Thursday, 26 April 2012

Iron Hands: In with the new Clan

As I said a while ago, I had put a massive amount of work and words into my Iron Hands Codex back in the day before jingles and ugh, ‘40k power’ ^shudder^.  It’s a project that I was quite proud of at the time, and I still have a soft spot for now.  Some good ideas in that book.

However, it fell into disuse for a while and I never resurrected the project.  But recently (since BLL at least), I’ve been working on an alternative.  You see I didn’t want to bring the old fandex out of retirement just in time for 6th Ed to spring up and force a rewrite.  So instead I decided to just do an Iron Hands expansion pack of sorts to add to the regular Space Marines Codex and add their (woefully underrepresented) style to those other fine Chapters.  The idea was simple enough, and the alteration needed to be small enough to rattle through them quickly pre-game.  After lots of umming and ahhing (and probably erring as well, while we’re at it), I finally reached a solid conclusion.  Seeing as this is my blog, I’ll rattle through them now, just so I’ve got them written down somewhere.

Chapter Tactics:  Iron Hands gain “Relentless-Bolt Weapons” at the cost of Combat Tactics.

Wargear:         Non-Terminator-armoured Independent Characters can purchase a servo-arm for+25 pts and a full servo-harness for +40.  This cost does not include Artificer armour, which must be bought separately (if available).  Models with either a servo-arm or harness gain ‘Blessing of the Omnissiah’ as per the Techmarine entry in the main codex.
                        Veteran Sergeants may purchase a suit of Terminator Armour for +30pts.  The armour itself comes with one of the following loadouts: Storm Bolter & Power Fist, Storm Bolter & Power Weapon, Two Lightning Claws or Thunder Hammer & Storm Shield.  For +5pts, a Terminator may replace its Storm Bolter with a Heavy Flamer or its Power Fist with a Chain Fist.  It may not choose both.

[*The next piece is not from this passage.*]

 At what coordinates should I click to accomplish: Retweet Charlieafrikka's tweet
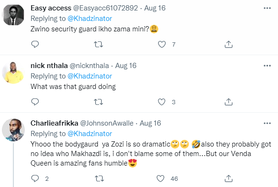click(99, 179)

Scout Sergeants do not get this option.

Force Organisation:     The Iron Hands count as a Codex Marine Chapter for all forge-world entries, including the Storm Eagle Gunship and Contemptor Dreadnought.
                                                The Iron Hands may use the Storm Raven as a Fast Attack choice.  All options and rules are identical to the Blood Angels entry, except that the Bloodstrike Missile are replaced with Multiple Rocket Pods (as per the Imperial Guard Valkyrie) for no change in cost.  This exchange is not optional.

And that really is it.  I’ve also been thinking about giving the Command squads the option to upgrade to Terminator Armour, as it would look cool as all hell and tie in nicely with the theme.  However, it opens up a bit of a can of worms when it comes to equipment loads and points costing.  However, if anyone has any ideas, suggestion or objections on that score, let me know.  It’s all grist to the mill.

The key shift I think is the Chapter Tactics.  I initially thought to give them Stubborn, as they are meant to be singularly unyielding and focussed, but the Imperial Fists and their successors already have that.  Having read the Iron Hands novel and Chris Wraight’s stuff, the steady, relentless advance with bolters really seemed a prominent part of their fighting style, and reflects well on the tabletop without tipping the balance too far.  Plus, extending the relentless ability to the Heavy Bolter guys as well makes clearly the worst heavy weapon option available into something cool and usable.  It will never be as effective as a missile launcher, but the ability to move and fire, to reposition and still keep the pressure on enemy infantry really elevate this weapon to a viable choice.  Plus cinematically it looks cool as well (in my head, anyway).  Naturally, in my clan, Heavy Bolters abound!

Speaking of which (and seeing as I’ve clearly gone of the deep end at this point) I am creating my own Clan, both in concept and in models.  This is clearly a stupid idea, but I have plans to have a full Clan deployment sorted out by the end of the year.  I’ve worked it at about 5,000 points.  It’s going to have back-story and everything!

Behold the rise of Clan Dr├╝kkskar!
Purge the weak! The rest is secondary!

There’ll be more to come on this theme later.
So long, lads.

Thursday, 12 April 2012

Iron Hands: Compare and Contrast

The Iron Hands novel and the short story ‘Flesh’ both present very different views of the Iron Hands.  So I thought I’d compare and contrast and provide a brief review of the two works.  The first is ‘Iron Hands’ by Jonathan Green.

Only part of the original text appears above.